Once upon a time I'd print them onto a CD, but last year this started to feel wasteful, and maybe a touch morbid - what was I creating all these artefacts for? Was I expecting them to be handed out at my funeral or something? So I switched to Youtube playlists.

This created issues. Mainly this issue:

Song videos like this are often described as "merlin beggared" after a music rights group that was very, very active with location-specific take-downs at one time. They seem to have calmed down a bit, and most music has moved onto the automatic recognition treadmill, so I'm not having to do as many substitutions as I used to. But they're still there, and still happen, and sometimes very big names are caught in a flash of Youtube refusenikdom - I remember one month I couldn't find any Prince on Youtube, for example. How much effort must that have cost someone?

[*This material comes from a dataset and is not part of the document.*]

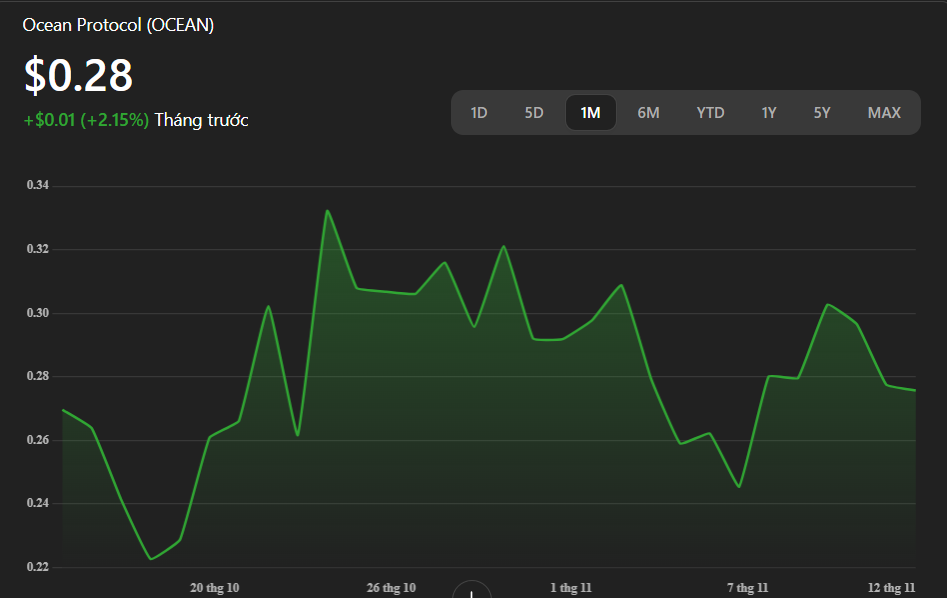Click the '12 thg 11' date label

(892, 587)
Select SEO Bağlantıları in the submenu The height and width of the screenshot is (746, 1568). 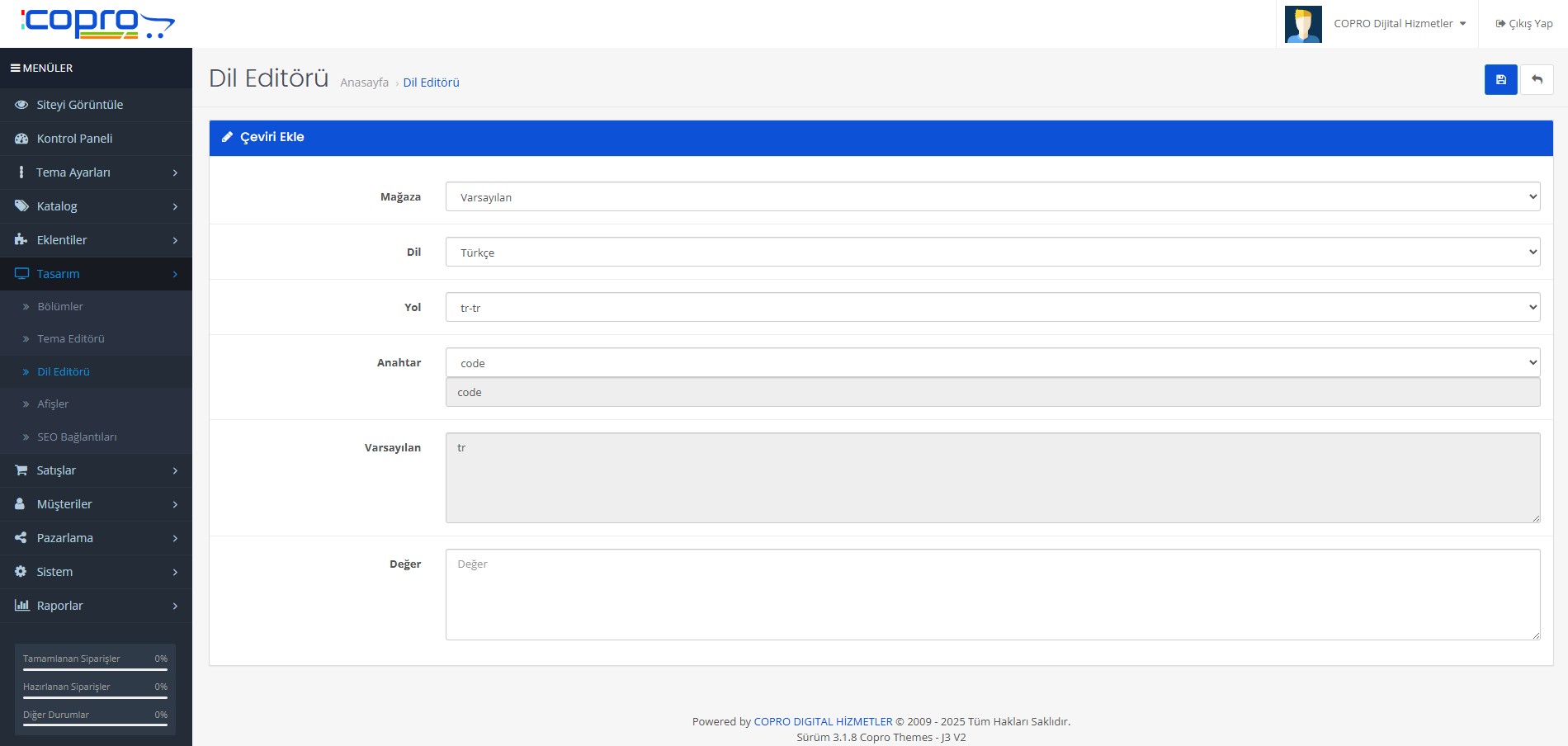point(77,437)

The other main irritation for the Youtube mixtaper is those artists who feel a stream of their full album is good, but not individual tracks. Preciousness? Profits protection? I'm no more able to understand it than the habit of putting tracks with significant chunks of silence and/or random noise onto albums - leaving the user inexpertly completing what the producer should have done (and probably spent a long time arguing with the artist over).

Recently I've found an odd phenomenon of tracks with a snatch of unrelated track/movie footage attached. Which is a way of hacking Youtube's automatic content recognition software, maybe, as below.

Where it's well chosen and brief, I sometimes take the lumps and put it in the mixtape anyway. But when it's a large chunk of something not well aligned, it's got to go. It's another substitution.

Over the years, there's a steady trickle of takedowns, channel deletions, rebrandings, label changes and other entropic processes which steadily fillet the playlists. At one time Youtube would leave the removed video in the playlist, a grey thumbnail like a dead tooth in the grinning mouth of your playlist.

They don't do that any more. All that remains of the music that has been disappeared is a single alert message: one of more of the tracks has been deleted and removed from your playlist. The older the playlist, the shorter it becomes. In the end, I suppose, every playlist will empty.